In the US an equally-absurd problem impacts people with this type of injury: If the hospital to which they are sent, actually owns an MRI machine, that hospital is more likely to perform the test to identify patients who need corrective surgery, than a hospital which does not own one. The reason for this, is that when the patient is transferred from an ill-equipped hospital to one better-equipped, the ill-equipped hospital is paid a great deal less money from third-party payers such as the Government and private health insurers. Raising awareness of the importance of proper diagnostic equipment is essential, for both our countries to overcome this problem.


Debra Johnson, thanks so much for your suggestion of the FAI. How do they test for that? Would it be an MRI with contrast? I’m happy to hear that you found out what was wrong and that you don’t have CRPS. Were you able to treat the FAI? Hope you’re having a lovely day 🌻


Michael Kaster, thank you for your kind and encouraging post. I just want to clarify that Curable is $300 for a lifetime membership and significantly less for a yearly membership. There’s also the option of paying per month. I think they really want to make it accessible to as many people as possible. Glad you’re looking into it. Wishing you all the best and happy healing!

Debra Johnson

Rachael, Since you have seen so many medical professionals I’m guessing that someone looked into the possibility of you having FAI (femoroacetabular impingement syndrome) with or without a labral tear. It is difficult and often misdiagnosed and I know several people (myself included) who were told they had CRPS. Wishing you the best on your healing journey.

Michael Kastner

Thanks Rachel for your uplifting story, something not often heard here. So happy for you and your tremendous strides.
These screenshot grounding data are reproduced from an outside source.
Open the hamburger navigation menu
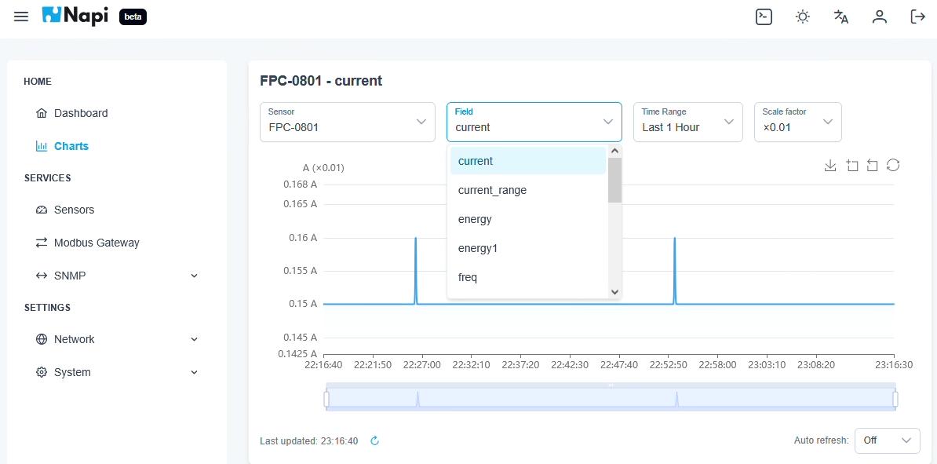Viewport: 937px width, 464px height. pos(21,16)
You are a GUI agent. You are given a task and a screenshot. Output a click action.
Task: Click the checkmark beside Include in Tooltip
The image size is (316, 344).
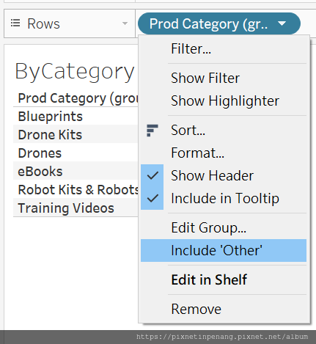pos(153,198)
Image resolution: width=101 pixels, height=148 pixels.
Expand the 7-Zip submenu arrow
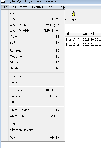click(x=61, y=13)
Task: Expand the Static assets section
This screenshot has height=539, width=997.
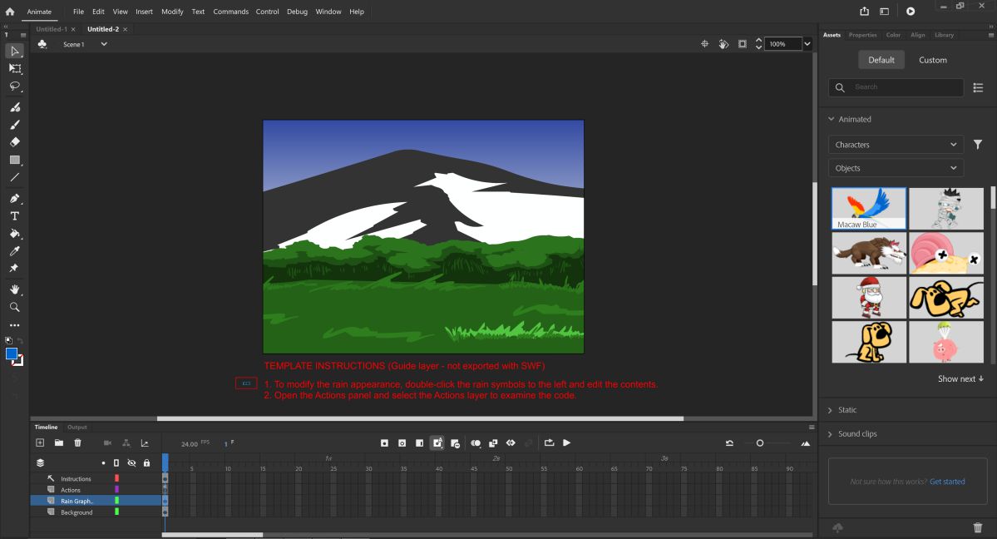Action: click(847, 410)
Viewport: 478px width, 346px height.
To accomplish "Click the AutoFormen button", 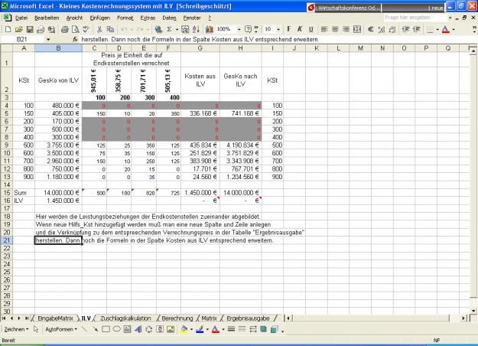I will pos(59,328).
And thank you for sharing the links to, and to pain I have briefly started reviewing the first program which appears hopeful, certainly educational, and brings light to the subject that pain is perceived and suffered differently by each of us, sometimes perhaps even more easy to endure with the newest progressive scientific facts shared and encouraged by this program. $300 per year for a home based Pain Program available to us 24/7 which offers some great new thoughts and therapies which certainly may help some Chronic Pain Patients gain better control on their individual problems letting them learn new processes which will help some folks to get on a trajectory towards better pain control. (I am starting to sound like s commercial for them!).
Yet indeed that program and so many others are using the latest fact based science that pain is not only physical but also that psychological and environmental conditions effect us greatly and must be dealt with in hopes to get any better.
Mind, body, soul and environment all play a huge role in how we each differently feel and deal with our individual pains. These findings and our own involvement in working through and with all of these hopefully may help us each get better control of our pain.
This program and other online and community based programs and those starting to be offered by the Medical Community indeed greatly impact our entire relationship with our pain, often helping some of us even show great improvement like yourself.
It takes so much work to get through each and every day living with Chronic Pain of any kind and if we put some of that work in learning new ways to live better and hopes to find some relief.
SOUNDS GREAT, and absolutely these newer programs will help some not only find some relief as you did but indeed get better.